World Poetry is one of those giant tomes with poems from ancient Sumer and China, progressing though the millennia to the late 20th century. (While I finished it in 2023, I’m not sure what year I started it.) There’s something oddly consoling about seeing that people in a very different place & time still wrote about love, grief, and the corruption of politicians.
Samuel Beckett, Waiting for Godot
Henrik Ibsen, A Doll’s House
A Doll’s House was very ahead of its time. I knew the general premise of Waiting for Godot, but reading the whole thing just had me saying “huh?” Maybe I’d get it if I saw it performed.
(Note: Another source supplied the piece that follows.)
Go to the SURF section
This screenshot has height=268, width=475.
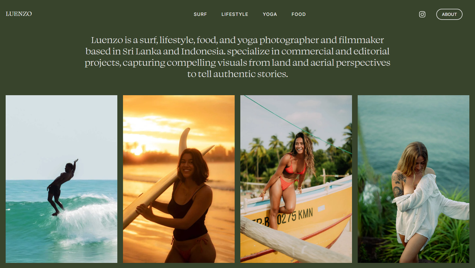[x=200, y=14]

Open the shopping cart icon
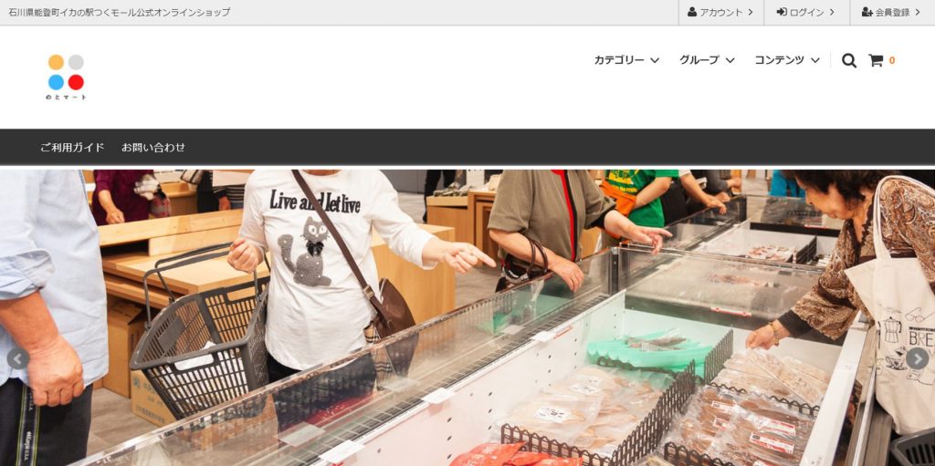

Judy Batalion, The Light of Days: The Untold Story of Women Resistance Fighters in Hitler’s Ghettos
Jon Butler & Bruno Vincent, Do Ants Have Assholes? And 106 of the World’s Other Most Important Questions
Soraya Chemaly, Rage Becomes Her: The Power of Women’s Anger
Rebecca Hall (Hugo Martinez, Illustrator), Wake: The Hidden History of Women-Led Slave Revolts (graphic novel)
Erik Loomis, The History of America in 10 Strikes
Rabbi Danya Ruttenberg, On Repentance & Repair: Making Amends in an Unapologetic World
Wake and The Light of Days are different styles but a similar theme: women rising up against oppression when victory wasn’t possible but resistance still mattered. The History of America in 10 Strikes actually talks about a lot more than 10 strikes; it’s a pretty thorough history of the strike as a weapon of labor in America. Rage Becomes Her is about anger as the forbidden emotion for women, the one we’re always supposed to keep under control.
And if all that’s too much heavy stuff for you, Do Ants Have Assholes? is a very silly parody of “Ask Dr. Science” books.